INRG Solar has been granted a development consent order (DCO) for its 150MWp Little Crow Solar Farm.
It is the second solar Nationally Significant Infrastructure Project (NSIP) to be granted such by the Planning Inspectorate, following on from the 350MW Cleve Hill Solar Farm, which was approved in May 2020. That has since been acquired by Quinbrook and renamed Project Fortress, with construction expected to start in H2 2022.
The Hampshire-based solar developer registered the Little Crow Solar Farm – which is designated as a NSIP due to being over 50MW – in 2018, ahead of it being submitted to the Planning Inspectorate on 4 December 2020 and accepted for Examination on 23 December 2020.

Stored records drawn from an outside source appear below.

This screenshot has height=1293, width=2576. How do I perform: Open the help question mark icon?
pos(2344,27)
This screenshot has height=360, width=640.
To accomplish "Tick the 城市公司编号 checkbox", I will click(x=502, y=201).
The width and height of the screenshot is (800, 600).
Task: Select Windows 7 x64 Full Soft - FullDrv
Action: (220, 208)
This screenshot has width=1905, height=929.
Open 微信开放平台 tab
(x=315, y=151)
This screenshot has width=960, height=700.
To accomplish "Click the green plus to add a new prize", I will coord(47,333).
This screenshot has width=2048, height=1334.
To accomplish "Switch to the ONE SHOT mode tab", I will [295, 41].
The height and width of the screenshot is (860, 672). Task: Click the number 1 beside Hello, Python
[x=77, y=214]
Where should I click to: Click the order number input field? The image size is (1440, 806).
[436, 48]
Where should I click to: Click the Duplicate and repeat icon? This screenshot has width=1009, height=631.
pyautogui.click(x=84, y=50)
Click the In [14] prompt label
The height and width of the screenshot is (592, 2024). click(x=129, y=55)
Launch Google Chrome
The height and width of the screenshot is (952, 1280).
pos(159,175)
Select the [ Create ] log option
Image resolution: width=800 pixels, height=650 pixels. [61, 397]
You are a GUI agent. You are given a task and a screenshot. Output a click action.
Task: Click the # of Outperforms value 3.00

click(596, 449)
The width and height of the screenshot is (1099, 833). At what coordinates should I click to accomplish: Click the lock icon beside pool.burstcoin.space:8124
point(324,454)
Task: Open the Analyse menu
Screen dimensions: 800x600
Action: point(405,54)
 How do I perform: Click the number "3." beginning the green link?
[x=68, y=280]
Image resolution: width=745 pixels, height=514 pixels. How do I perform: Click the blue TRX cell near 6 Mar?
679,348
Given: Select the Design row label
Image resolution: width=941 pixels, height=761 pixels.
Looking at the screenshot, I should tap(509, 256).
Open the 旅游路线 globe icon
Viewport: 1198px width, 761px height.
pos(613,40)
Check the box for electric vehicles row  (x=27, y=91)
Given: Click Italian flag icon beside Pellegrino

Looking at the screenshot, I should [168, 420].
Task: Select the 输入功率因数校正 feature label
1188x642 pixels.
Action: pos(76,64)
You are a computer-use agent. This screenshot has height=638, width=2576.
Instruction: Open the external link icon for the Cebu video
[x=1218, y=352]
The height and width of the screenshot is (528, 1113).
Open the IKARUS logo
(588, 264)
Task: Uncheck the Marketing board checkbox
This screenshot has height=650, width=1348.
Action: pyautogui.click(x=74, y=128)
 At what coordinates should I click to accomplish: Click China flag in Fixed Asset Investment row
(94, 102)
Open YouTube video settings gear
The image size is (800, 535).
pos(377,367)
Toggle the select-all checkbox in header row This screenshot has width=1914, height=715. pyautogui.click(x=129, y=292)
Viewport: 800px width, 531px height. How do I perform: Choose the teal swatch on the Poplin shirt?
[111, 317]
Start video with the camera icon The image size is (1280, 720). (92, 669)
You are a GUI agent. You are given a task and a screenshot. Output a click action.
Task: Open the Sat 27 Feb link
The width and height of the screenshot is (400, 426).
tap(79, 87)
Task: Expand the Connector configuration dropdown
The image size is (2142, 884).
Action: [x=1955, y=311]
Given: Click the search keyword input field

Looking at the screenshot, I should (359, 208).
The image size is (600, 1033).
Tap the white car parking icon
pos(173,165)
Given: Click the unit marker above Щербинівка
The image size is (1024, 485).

Since then, the public and interested parties have been able to give evidence on the proposed development, which has been considered by the Planning Inspectorate ahead of its recommendations. These were made to the Secretary of State, who granted development consent on 5 April 2022.
The solar farm site covers 226 hectares, with the arrays consisting of 356,670 solar panels set to cover 153 hectares of this. Along with the solar power, there will be a battery energy storage system (BESS) installed onsite, with output of up to 90MW.
Little Crow Solar Farm, which is located in Lincolnshire, about 2.5km northwest of the village of Broughton and directly to the east of the British steelworks at Scunthorpe, is expected to have a lifespan of 35 years.
Interest in solar NSIP’s has picked up over the last couple of years, with nine registered with the Planning Inspectorate. This includes Windel Energy and Canadian Solar’s 350MW Mallard Pass Solar Farm, Ecotricity’s Heckington Fen Solar Park, Evolution Power’s 165MW solar and storage in Kent, Low Carbon’s 500MW Gate Burton solar and energy storage park in Lincolnshire, Island Green Power’s 600MW solar project, Longfield Solar Energy Farm in Essex and BayWa r.e.’s 163MW Oaklands Solar Farm.